O Brasil é empreendedor desde sempre


por Evandro Milet

Em “História da Riqueza no Brasil”, Jorge Caldeira subverte grande parte da nossa história, desde as noções básicas até a argumentação usada nas obras de Caio Prado, Sérgio Buarque de Holanda e Gilberto Freyre.

Caldeira inovou ao utilizar a econometria, possível agora com a informatização de dados antes dispersos em arquivos em papel, como os de vários censos realizados no país. Os números mostraram um Brasil diferente do que conhecíamos. A noção de que o Brasil colônia dependia da exportação de açúcar e no interior predominava a economia de subsistência cai por terra com os novos números. 

Havia no interior uma economia pujante, correndo fora dos registros oficiais e, portanto, do pagamento de impostos, capaz de gerar excedentes e permitir a acumulação de riqueza. Por esse motivo a economia colonial era, no final do século XVIII, muito maior que a de Portugal. O empreendedorismo é característica marcante na história do povo brasileiro, não só no interior, mas até com os indígenas. 

Ao longo de toda a costa, os tupi-guarani foram parceiros, inicialmente trocando pau-brasil, valiosíssimo na Europa, por instrumentos de ferro que os indígenas não conheciam. A derrubada de uma árvore podia demorar um décimo do tempo com as novas ferramentas. Essa relação foi ampliada pelo costume dos tupis, onde os filhos saiam para se casar com mulheres fora da taba e as mulheres permaneciam, atraindo parceiros de fora, o que provocou grande número de casamentos de índias com portugueses e selou uma parceria que durou muito tempo.

Em vários trechos, o livro ajuda a compor o quadro do porquê da diferença de desenvolvimento entre o Brasil e Estados Unidos, considerando que, em 1800, os dois países se equivaliam em população e tamanho da economia. Uma das causas foi o analfabetismo resolvido lá e aqui não durante o século XIX. 

Outras causas foram a ausência de universidades( a USP foi a primeira, apenas em 1933) e tipografia no país, onde não circulavam livros, até a vinda da família real em 1808. E por fim a estagnação da economia durante o império, com a manutenção da escravidão e os entraves ao desenvolvimento do capitalismo. A renda per capita passou de 670 dólares em 1820 para 704 em 1890, mostrando claramente uma estagnação. Nos EUA, a renda per capita quase que triplicou entre 1820 e 1890 passando de 1,3 mil para 4 mil dólares.

O país ficou sufocado pelo peso do governo nas relações do mercado. 

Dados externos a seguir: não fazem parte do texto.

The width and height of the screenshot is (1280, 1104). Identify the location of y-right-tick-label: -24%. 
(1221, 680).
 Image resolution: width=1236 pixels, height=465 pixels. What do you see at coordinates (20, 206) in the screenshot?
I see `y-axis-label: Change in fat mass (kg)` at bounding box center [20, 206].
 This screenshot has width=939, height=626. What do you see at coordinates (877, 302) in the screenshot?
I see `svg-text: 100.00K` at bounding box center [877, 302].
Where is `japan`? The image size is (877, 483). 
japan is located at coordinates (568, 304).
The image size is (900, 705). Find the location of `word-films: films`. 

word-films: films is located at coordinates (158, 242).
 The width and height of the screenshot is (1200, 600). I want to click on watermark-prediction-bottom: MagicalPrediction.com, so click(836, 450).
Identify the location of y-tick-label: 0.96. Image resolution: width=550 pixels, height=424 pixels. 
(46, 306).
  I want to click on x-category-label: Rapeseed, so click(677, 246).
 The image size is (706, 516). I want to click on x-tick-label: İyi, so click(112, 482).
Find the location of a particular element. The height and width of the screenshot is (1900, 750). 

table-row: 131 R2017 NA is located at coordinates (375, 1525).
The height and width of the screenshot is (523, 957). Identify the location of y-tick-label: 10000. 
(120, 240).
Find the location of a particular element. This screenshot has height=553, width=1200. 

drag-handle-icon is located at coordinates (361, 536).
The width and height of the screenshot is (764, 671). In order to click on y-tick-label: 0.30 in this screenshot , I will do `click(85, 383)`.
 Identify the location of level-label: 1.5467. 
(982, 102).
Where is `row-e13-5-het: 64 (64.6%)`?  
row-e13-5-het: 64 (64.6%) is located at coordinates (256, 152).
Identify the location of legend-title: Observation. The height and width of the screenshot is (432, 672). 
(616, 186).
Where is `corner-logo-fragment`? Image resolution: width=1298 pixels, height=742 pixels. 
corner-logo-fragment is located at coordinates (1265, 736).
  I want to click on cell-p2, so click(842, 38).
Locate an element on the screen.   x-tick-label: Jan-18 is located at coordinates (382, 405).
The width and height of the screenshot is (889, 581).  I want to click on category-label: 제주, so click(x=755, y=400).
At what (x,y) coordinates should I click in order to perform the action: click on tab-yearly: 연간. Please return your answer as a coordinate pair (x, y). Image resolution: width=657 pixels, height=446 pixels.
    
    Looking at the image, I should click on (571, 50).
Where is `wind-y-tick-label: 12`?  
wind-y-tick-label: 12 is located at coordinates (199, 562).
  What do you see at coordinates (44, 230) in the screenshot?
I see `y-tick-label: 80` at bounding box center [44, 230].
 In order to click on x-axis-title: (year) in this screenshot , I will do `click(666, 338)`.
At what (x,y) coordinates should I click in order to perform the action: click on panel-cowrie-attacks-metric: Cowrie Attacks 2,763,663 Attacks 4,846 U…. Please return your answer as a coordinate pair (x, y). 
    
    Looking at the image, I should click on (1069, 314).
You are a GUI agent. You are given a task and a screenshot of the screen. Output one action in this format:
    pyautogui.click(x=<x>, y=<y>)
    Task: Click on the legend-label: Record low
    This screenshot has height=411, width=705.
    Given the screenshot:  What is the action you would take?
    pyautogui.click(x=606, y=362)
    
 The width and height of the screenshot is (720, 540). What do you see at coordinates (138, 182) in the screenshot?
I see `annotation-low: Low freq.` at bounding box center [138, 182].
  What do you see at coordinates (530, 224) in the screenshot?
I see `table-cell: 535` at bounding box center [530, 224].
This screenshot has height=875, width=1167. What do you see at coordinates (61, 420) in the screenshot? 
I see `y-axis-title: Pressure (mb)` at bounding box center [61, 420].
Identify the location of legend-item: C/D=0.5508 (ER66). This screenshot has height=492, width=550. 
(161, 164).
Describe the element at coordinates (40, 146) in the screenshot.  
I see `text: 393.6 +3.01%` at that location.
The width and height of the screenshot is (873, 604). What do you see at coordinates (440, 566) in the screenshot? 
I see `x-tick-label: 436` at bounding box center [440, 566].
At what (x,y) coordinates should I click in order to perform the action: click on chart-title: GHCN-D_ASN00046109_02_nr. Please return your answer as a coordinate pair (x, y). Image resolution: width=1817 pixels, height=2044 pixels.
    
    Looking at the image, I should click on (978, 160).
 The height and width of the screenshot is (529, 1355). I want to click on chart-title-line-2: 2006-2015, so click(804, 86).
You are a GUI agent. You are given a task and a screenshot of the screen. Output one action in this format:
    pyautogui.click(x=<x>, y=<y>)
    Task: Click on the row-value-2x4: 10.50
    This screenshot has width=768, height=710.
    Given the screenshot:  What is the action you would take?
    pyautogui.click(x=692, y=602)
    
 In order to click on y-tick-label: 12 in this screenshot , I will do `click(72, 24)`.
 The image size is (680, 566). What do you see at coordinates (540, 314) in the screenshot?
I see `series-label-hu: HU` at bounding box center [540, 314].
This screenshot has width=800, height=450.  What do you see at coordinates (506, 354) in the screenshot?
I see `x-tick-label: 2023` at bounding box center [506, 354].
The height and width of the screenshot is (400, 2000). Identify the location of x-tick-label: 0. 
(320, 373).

Isso fica evidente nas primeiras medidas da República, liberando a economia e provocando um crescimento espetacular do país. Em São Paulo, o número de bancos saltou de 5 para 22 entre 1889 e 1890. As indústrias organizadas em sociedades anônimas saltaram de 4 para 64 em 1890, e em 1891 já eram 210. A indústria têxtil passou de 79 mil fusos instalados em 1883 para 280 mil em 1898. 

A tendência de crescimento se consolidou a partir daí, apesar de crises cíclicas. Em 1907 havia 3,25 fábricas no país, em 1920 eram 13,3 mil. Em 1890 havia 9,9 mil quilômetros de linhas férreas, em 1930 atingiram 32 mil quilômetros. A partir daí, a ênfase foi toda para o modal rodoviário, ao ponto de chegarmos hoje com apenas 28,2 mil quilômetros de ferrovias( dos quais 8,6 mil não estão em uso), menos do que em 1930, e uma distorção enorme na logística de pessoas e cargas no país.

Até 1973, o país era a economia que mais crescera no mundo nas oito décadas anteriores. Depois disso o peso do Estado, dívidas crescentes, inflação, carga tributária e excesso de burocracia nos fazem marcar passo. 

Mas mantemos sempre a esperança de uma retomada rumo a um país civilizado e desenvolvido.